Hoje, o município voltou a ter três médicos pelo programa — uma das vagas foi preenchida na semana passada. Com isso, a situação deve normalizar.
— O programa é de extrema importância porque veio para garantir o acesso da população mais afastada a um médico. É difícil encontrar profissional para atender esses locais mais distantes. Da última vez, houve inscrições para atuar em nossa cidade, mas as pessoas não querem ir, mesmo que tenha transporte garantido — exemplifica a enfermeira.
Em Jaquirana, o dilema é saber se as mudanças beneficiarão o município ou vão mantê-lo afastado do programa. Conforme o secretário municipal de Saúde e Assistência Social, Rogério Almeida da Silva, a cidade nunca foi contemplada pelo governo federal.
— Não entendemos o porquê. Precisaríamos desse apoio na área da Atenção Básica. Os municípios estão passando por uma situação difícil. Em Jaquirana, o Estado nos deve dinheiro por falta de repasses _ reclama o secretário.
Precariedades e falta de plano de carreira
É possível sentir o apelo do Mais Médicos nas comunidades, pois o profissional do programa acaba tendo também uma função social ao estabelecer um relacionamento mais próximo e frequente com os pacientes e moradores. Em novembro, o médico Guilherme Abrão Salge veio de Uberaba (MG) e assumiu a ESF do bairro Fátima Baixo, em Caxias do Sul. Escolheu o sul do país pela qualidade de vida. Não pretende deixar o programa antes do fim do contrato de três anos e se tornou conhecido nas ruas da comunidade. Guilherme já decorou o nome de boa parte dos pacientes que atende no posto ou em visitas domiciliares. Na sexta-feira, percorreu moradias para analisar o quadro clínico de pacientes com dificuldades locomoção, caso de Élida Drews Martins, 75.
— Esse meu doutorzinho querido é muito amado — elogia a aposentada.
Guilherme diz que o programa deve ser reformulado, mas é necessário estabelecer um plano de carreira para os profissionais, possibilidade já acenada pelo Ministério da Saúde.

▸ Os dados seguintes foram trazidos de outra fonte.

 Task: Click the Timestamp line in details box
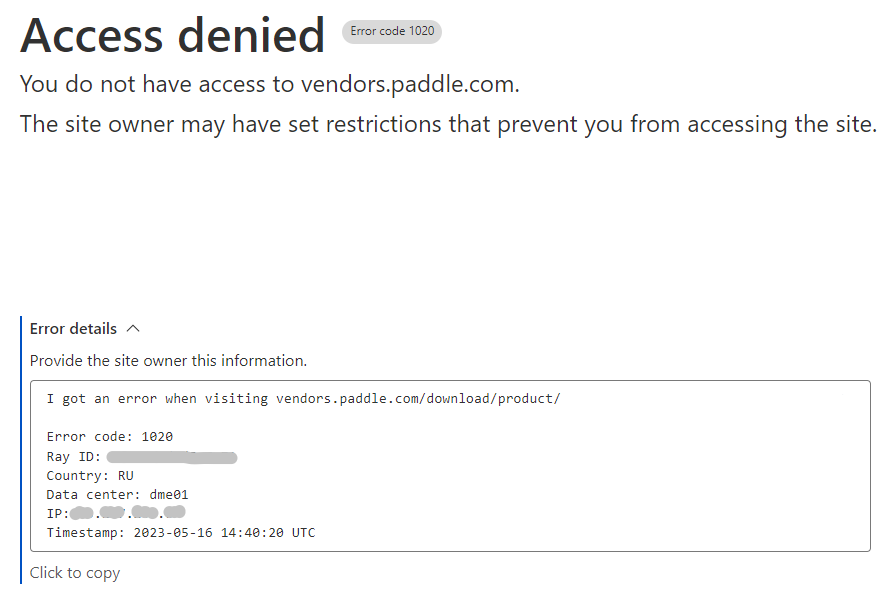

— Acontece sim de um médico fica um ou dois anos e ir embora — alerta o médico.
Flores da Cunha já teve quatro profissionais do programa em outros tempos e hoje tem dois na ativa. Um deles é Alan Augusto do Nascimento, que assumiu a Estratégia Saúde da Família (ESF) do bairro União em dezembro. A infraestrutura da cidade foi um dos fatores que lhe atraiu. Ele é natural do Paraná, mas já tinha residência em Caxias.
— Acredito que há escassez de profissionais devido à precariedade e à falta de condições de trabalho em algumas cidades — pondera Alan, que substituiu uma médica cubana.
O médico deve permanecer por um período no programa, pois planeja uma especialização para 2020, o que provavelmente abrirá uma nova lacuna em Flores da Cunha.
O QUE VEM POR AÍ
Confira mudanças previstas no Mais Médicos com base em informações repassadas pelo Ministério da Saúde em audiências com parlamentares e entrevistas na imprensa:
:: O Mais Médicos será reformulado e o programa pode mudar de nome.
:: O programa dará preferência para municípios pobres, com baixo IDH e com dificuldade crônica de acesso a médicos.
:: A nova versão deve instituir um plano de carreira para os médicos, estabelecer rodízio de profissionais em localidades mais distantes, como forma de deixar o programa mais atraente.
:: A remuneração dos médicos também pode ser diferente de acordo com a região de atuação.